Yes, these are six-fig­ure num­bers, and it’s fair to as­sume that most of the ac­tors on Va­ri­ety’s lists make more money than they could pos­si­bly need. But the salaries as­cribe a cer­tain value to the ac­tors within the in­dus­try, es­pe­cially in an era when the busi­ness side of en­ter­tain­ment is much more vis­i­ble.

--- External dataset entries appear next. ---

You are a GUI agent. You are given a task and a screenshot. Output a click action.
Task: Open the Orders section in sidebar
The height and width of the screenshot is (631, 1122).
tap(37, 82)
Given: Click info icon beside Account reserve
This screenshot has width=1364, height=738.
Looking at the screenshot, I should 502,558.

The six-per­son cast of NBC’S “Friends” fa­mously earned $1 million each per episode dur­ing the fi­nal sea­son, a pay­check ac­tress Lisa Kudrow de­fended to Huff­post a few years ago. The salary level makes pro­por­tional sense when “the show is ac­tu­ally gen­er­at­ing an enor­mous amount of money” and the ac­tors con­trib­ute to char­ac­ter-driven story lines, she said.

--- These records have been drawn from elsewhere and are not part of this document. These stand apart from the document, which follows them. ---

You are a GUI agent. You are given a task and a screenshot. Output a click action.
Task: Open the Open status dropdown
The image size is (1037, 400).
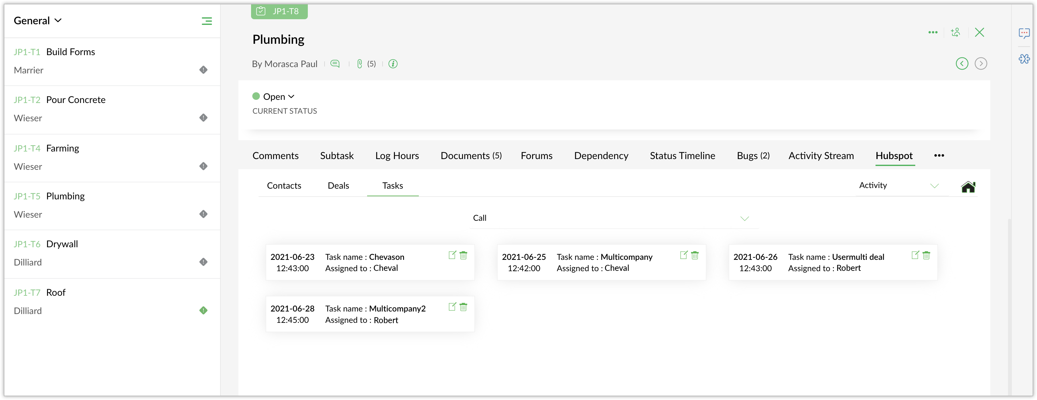coord(279,96)
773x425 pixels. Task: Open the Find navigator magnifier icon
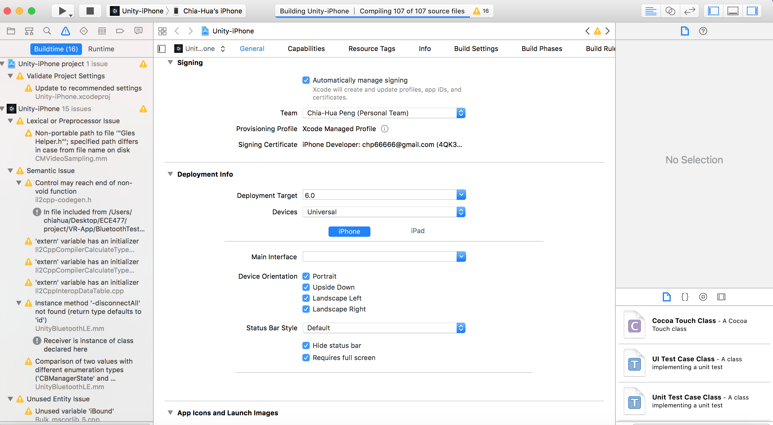point(47,31)
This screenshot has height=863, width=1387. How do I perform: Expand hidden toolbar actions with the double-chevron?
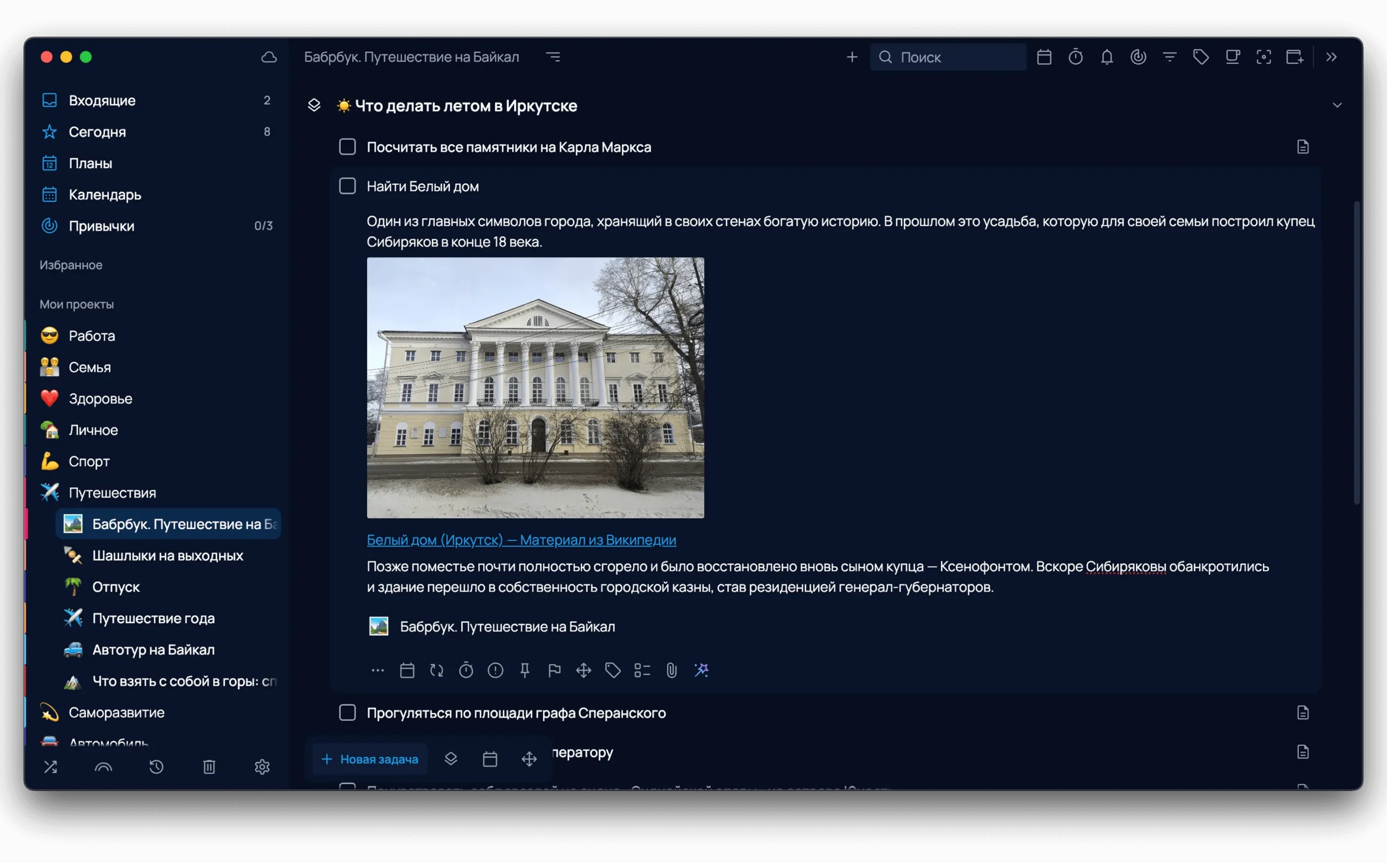(1331, 57)
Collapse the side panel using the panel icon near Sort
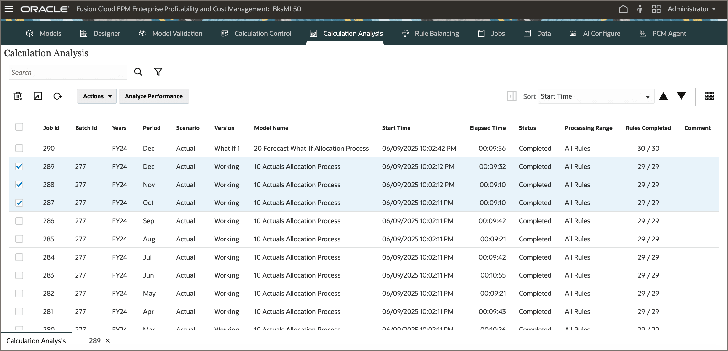Image resolution: width=728 pixels, height=351 pixels. (x=511, y=96)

This rea­son­ing rings true with CBS, which, ac­cord­ing to Dead­line, fin­ished the 2016-17 TV sea­son as the na­tion’s “most-watched net­work” for the ninth year in a row. The six “Friends” starred in each of the show’s 236 episodes and earned the same salary in their last sea­son, whereas Kim and Park earned less in their sev­enth sea­son than Caan and O’lough­lin.

The four have each been in all 168 episodes of “Hawaii Five-0.”

Caan was part of the gang in the “Ocean’s” movies but O’lough­lin only dab­bled in a few TV se­ries be­fore “Hawaii Five-0.” Kim and Park were reg­u­lars on “Lost” and the 2004 “Bat­tlestar Galac­tica” se­ries, re­spec­tively — no­table achieve­ments, es­pe­cially in an in­dus­try with a his­tory of white­wash­ing or over­look­ing Asian and Pa­cific Is­lan­der sto­ries.

In a state­ment re­ported by The Hol­ly­wood Re­porter on Wed­nes­day, CBS noted that it did of­fer Kim and Park raises.